Dataset records
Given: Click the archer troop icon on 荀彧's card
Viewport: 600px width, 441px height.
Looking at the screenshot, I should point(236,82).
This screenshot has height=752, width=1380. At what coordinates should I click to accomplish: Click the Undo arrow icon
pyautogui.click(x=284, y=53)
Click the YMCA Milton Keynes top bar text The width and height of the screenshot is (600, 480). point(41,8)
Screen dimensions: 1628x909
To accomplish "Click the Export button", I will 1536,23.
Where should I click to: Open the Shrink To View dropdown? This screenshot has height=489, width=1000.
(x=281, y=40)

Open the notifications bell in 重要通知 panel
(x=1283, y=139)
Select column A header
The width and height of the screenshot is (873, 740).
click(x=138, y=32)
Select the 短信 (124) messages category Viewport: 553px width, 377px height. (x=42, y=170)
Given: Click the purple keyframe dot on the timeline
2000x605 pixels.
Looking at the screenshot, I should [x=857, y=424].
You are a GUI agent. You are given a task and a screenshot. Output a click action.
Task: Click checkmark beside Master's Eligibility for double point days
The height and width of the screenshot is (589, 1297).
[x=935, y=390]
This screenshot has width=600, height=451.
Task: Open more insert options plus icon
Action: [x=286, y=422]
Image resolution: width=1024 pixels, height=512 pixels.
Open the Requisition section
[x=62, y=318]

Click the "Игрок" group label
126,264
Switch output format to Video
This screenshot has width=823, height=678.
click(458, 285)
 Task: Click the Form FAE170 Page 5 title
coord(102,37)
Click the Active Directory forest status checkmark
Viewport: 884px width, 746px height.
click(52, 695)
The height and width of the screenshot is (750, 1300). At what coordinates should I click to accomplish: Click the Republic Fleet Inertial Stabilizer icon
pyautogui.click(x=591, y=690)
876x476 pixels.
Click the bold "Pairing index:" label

### Work to be completed
Write out every record above, word for word.

### Output of the task
Given: Click the archer troop icon on 荀彧's card
Viewport: 600px width, 441px height.
Looking at the screenshot, I should point(236,82).
This screenshot has height=752, width=1380. At what coordinates should I click to accomplish: Click the Undo arrow icon
pyautogui.click(x=284, y=53)
Click the YMCA Milton Keynes top bar text The width and height of the screenshot is (600, 480). point(41,8)
Screen dimensions: 1628x909
To accomplish "Click the Export button", I will 1536,23.
Where should I click to: Open the Shrink To View dropdown? This screenshot has height=489, width=1000.
(x=281, y=40)

Open the notifications bell in 重要通知 panel
(x=1283, y=139)
Select column A header
The width and height of the screenshot is (873, 740).
click(x=138, y=32)
Select the 短信 (124) messages category Viewport: 553px width, 377px height. (x=42, y=170)
Given: Click the purple keyframe dot on the timeline
2000x605 pixels.
Looking at the screenshot, I should [x=857, y=424].
You are a GUI agent. You are given a task and a screenshot. Output a click action.
Task: Click checkmark beside Master's Eligibility for double point days
The height and width of the screenshot is (589, 1297).
[x=935, y=390]
This screenshot has width=600, height=451.
Task: Open more insert options plus icon
Action: [x=286, y=422]
Image resolution: width=1024 pixels, height=512 pixels.
Open the Requisition section
[x=62, y=318]

Click the "Игрок" group label
126,264
Switch output format to Video
This screenshot has width=823, height=678.
click(458, 285)
 Task: Click the Form FAE170 Page 5 title
coord(102,37)
Click the Active Directory forest status checkmark
Viewport: 884px width, 746px height.
click(52, 695)
The height and width of the screenshot is (750, 1300). At what coordinates should I click to accomplish: Click the Republic Fleet Inertial Stabilizer icon
pyautogui.click(x=591, y=690)
876x476 pixels.
Click the bold "Pairing index:" label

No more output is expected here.